--- Text under study ---
The Triple Kirks in Aberdeen, Scotland were built at the time of the Disruption of 1843 when the Free Church of Scotland (the Free Kirk) split from the Church of Scotland (the Kirk). The three churches were all part of a single building with a tall spire but they housed separate congregations. The East Free Kirk was completed 1843 followed by the West Free Kirk and South Free Kirk early the following year. From about 1966 the building progressively fell into disuse and became mostly ruinous but with the spire remaining.

Many developments were planned for the site but, after the Secretary of State for Scotland required the spire to be kept, a block of flats called "The Point" was built with the spire protruding from the top.

==1843 schism in the Church of Scotland==

For over a century there had been a dispute within Scotland's presbyterian national church about whether the church minister should be appointed by its heritor – its patron or proprietor – or whether the congregation should decide. For churches with full parish status (Note: Full parish status is referred to as quoad civilia.) the heritor – the local landowner (laird) or sometimes the town council – had this privilege by right of patronage, generally without consulting the congregation. For churches that only held religious status (Note: Churches only holding a religious status are referred to as quoad sacra.) the congregations had always been able to make their own appointments. In May 1843, about one third of the ministers across Scotland "came out" to form the Free Church, that is to say they stopped attending their previous churches so forfeiting their livings and they conducted services as and where they could with individual members of their congregations deciding how they would respond. Many congregations were loyal to their ministers and the existing church buildings were abandoned with new churches being built at the congregations' own expense. Patronage was ended in 1874 and the churches reunited in 1929.
--- Entries provided ---
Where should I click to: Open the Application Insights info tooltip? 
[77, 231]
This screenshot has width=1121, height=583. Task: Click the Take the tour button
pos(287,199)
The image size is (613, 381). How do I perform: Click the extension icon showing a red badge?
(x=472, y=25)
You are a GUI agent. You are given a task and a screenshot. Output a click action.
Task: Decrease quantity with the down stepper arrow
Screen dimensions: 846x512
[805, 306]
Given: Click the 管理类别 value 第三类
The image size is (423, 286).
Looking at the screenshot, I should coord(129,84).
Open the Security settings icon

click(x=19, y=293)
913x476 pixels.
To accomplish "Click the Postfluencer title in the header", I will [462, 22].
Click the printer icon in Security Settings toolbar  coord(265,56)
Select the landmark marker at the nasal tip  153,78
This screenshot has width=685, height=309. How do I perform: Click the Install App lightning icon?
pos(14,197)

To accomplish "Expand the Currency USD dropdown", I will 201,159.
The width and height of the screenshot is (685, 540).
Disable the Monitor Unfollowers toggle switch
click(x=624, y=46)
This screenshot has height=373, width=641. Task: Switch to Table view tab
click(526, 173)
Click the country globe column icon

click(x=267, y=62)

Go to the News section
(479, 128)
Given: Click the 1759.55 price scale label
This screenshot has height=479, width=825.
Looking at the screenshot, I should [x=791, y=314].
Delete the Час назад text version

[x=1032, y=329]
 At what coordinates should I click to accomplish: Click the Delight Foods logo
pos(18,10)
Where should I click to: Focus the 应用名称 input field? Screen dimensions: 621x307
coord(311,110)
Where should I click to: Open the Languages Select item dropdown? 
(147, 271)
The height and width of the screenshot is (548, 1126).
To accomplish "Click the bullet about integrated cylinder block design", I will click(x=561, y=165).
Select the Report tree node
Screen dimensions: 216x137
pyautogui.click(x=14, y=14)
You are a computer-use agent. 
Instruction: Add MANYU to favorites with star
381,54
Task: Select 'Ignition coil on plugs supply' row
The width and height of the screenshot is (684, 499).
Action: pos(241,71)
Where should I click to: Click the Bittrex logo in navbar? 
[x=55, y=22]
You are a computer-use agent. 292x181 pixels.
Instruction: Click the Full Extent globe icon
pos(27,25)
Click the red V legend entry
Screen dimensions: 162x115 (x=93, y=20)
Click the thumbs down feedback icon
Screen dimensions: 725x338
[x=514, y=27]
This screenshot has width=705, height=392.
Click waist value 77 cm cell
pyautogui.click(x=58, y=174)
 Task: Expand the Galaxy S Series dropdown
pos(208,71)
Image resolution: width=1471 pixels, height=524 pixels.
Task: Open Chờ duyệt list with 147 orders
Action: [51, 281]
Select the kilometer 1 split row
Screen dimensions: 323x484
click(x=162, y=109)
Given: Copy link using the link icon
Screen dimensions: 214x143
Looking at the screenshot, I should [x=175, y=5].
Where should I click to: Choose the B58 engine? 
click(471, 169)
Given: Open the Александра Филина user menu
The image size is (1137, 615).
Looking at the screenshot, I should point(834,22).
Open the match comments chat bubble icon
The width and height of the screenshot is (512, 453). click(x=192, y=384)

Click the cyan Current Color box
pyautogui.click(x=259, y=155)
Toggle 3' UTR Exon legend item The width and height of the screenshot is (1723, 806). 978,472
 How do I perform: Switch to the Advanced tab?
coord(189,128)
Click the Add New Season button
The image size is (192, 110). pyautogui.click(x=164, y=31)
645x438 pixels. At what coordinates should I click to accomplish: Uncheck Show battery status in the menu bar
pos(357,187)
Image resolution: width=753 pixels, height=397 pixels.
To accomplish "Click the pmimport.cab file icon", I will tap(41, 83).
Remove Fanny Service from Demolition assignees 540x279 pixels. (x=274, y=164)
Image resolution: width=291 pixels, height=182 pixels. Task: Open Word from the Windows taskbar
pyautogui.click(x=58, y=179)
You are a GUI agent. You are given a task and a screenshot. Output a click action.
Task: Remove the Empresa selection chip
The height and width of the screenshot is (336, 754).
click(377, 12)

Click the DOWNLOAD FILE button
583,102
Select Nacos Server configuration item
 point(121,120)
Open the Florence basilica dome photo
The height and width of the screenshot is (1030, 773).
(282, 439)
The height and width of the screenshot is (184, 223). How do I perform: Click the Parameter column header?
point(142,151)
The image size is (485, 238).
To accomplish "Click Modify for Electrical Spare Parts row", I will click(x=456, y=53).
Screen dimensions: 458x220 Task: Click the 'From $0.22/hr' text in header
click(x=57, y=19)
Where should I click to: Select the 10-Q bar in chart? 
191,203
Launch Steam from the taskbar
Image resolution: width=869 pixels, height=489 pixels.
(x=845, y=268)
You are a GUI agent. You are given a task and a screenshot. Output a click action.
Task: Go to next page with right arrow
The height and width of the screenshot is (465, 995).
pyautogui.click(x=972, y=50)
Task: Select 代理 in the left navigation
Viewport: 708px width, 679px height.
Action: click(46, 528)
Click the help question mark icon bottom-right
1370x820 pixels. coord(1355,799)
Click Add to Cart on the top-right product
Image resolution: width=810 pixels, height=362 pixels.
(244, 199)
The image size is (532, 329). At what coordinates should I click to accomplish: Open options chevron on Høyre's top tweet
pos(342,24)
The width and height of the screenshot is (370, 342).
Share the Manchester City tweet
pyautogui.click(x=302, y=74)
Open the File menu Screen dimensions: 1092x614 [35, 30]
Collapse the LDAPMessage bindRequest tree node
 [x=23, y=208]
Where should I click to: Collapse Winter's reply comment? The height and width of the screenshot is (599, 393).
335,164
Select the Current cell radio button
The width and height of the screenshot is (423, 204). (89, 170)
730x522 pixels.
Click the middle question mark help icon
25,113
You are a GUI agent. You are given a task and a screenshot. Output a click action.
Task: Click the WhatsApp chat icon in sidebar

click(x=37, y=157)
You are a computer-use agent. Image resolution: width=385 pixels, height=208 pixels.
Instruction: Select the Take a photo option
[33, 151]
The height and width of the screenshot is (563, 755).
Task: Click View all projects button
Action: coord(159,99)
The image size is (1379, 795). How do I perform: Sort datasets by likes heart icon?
---
» Task item A
From the passage on the Triple Kirks, quote the words starting at "Many developments were" and ending at "from the top.".
» Task item B
According to the passage on the Triple Kirks, in what year was patronage ended?
» Task item C
Continue the passage on the Triple Kirks from the point where it stops.

» Task result A
Many developments were planned for the site but, after the Secretary of State for Scotland required the spire to be kept, a block of flats called "The Point" was built with the spire protruding from the top.

» Task result B
1874

» Task result C
In Aberdeen the town council was heritor of the six churches with full parish status but the council had, since the Reformation, always accepted the congregations' views on ministerial appointments. The nine other churches with only religious status had always made their own appointments anyway. Although in Aberdeen there was no practical problem over appointments, all fifteen minsters "came out" in solidarity with parishes elsewhere and ten new free kirks were built. By 1851 there were only seven "established" churches left although there were still all fifteen free churches.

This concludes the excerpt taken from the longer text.